When my ex-EUM and I broke up 4 weeks ago, my first reaction after I hung up the phone was “What’s wrong with me?” and my natural reaction based on years of programming was to jump the conclusion that it was because my hips are too wide or my butt is too big. This EUM, though, was my Epiphany relationship. I am now seeing that its not about what’s wrong with me – physically or any other way – but what is RIGHT with me!
myalmostlover
on 04/03/2009 at 6:28 am
This is a really good article and speaks to one of the reasons I don’t like online dating. In the online world it’s all about “the picture”. I joined a site while I was “on and off” with the xEUM. I posted a couple of pictures, nothing sexy, just normal. Almost all the men that wrote to me would comment about my looks and some would ask for more pictures. It drove me nuts that they were stuck in the superficial zone and really didn’t want to get to know me. I think that’s because the majority of men online are EUM and are looking for an ego stroke and sex. I know there are some success stories but the failures far outweigh them. Some men will be downright rude in their profiles about their preferences, especially about weight. Yet they themselves may be absolutely nothing to look at. A total double standard.

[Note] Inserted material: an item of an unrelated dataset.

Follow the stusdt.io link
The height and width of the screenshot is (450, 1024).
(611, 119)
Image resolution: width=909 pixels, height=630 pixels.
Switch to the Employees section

I actually had a man send me a couple of sexually explicit jokes, even though we had never even gotten past the email stage. I was shocked and told him so. He apologized but I don’t think he meant it, he just moved on to his next victim. Women don’t help matters either because many post half naked pictures of themselves, use sexual innuendo in their screen names and act like they are willing to do just about anything to snag a man.
Of course everyone wants to look nice and I try to keep fit and eat right but my main concern is not my looks. I’m certainly not the same as I was when I was twenty but that’s OK. I appreciate a good sense of humor, honesty, integrity and loyalty above looks. Looks fade with time, so there has to be much more to a person otherwise any relationship is doomed.
My xEUM was handsome, he also had a certain body type I like.but the thing that drew me to him was his great sense of humor. Too bad he didn’t possess the other qualities that I mentioned above. I ended up with a good looking cheater. I’ll take character over looks anytime.
Nilondoner
on 04/03/2009 at 10:16 am
Jean, I think I understand what you intended to say.
I’m a (UK) size 14/16 but bad hair days aside I feel very sexy and although I could lose a few pounds for my personal health benefit I don’t lose sleep over it.
I often have the feeling that some thin people (not all of them), who have hungups and are insecure about the way they look, is not that they feel smug or superior about being thin but (and I think there is a big difference) they desperately would like to feel superior about being thin and good looking. I hopoe this makes sense.
This is my personal experience. A lot of my friends are quite slim (compared to me) and those of them who are insecure try to pin their self-esteem on their looks. If they are honest with themselves they realize that being thin doesn’t fill the void and doesn’t cure the insecurities or change the (crap) relationships they end up in, believe me some of their boyfriends feature in the who’s who list of human crap.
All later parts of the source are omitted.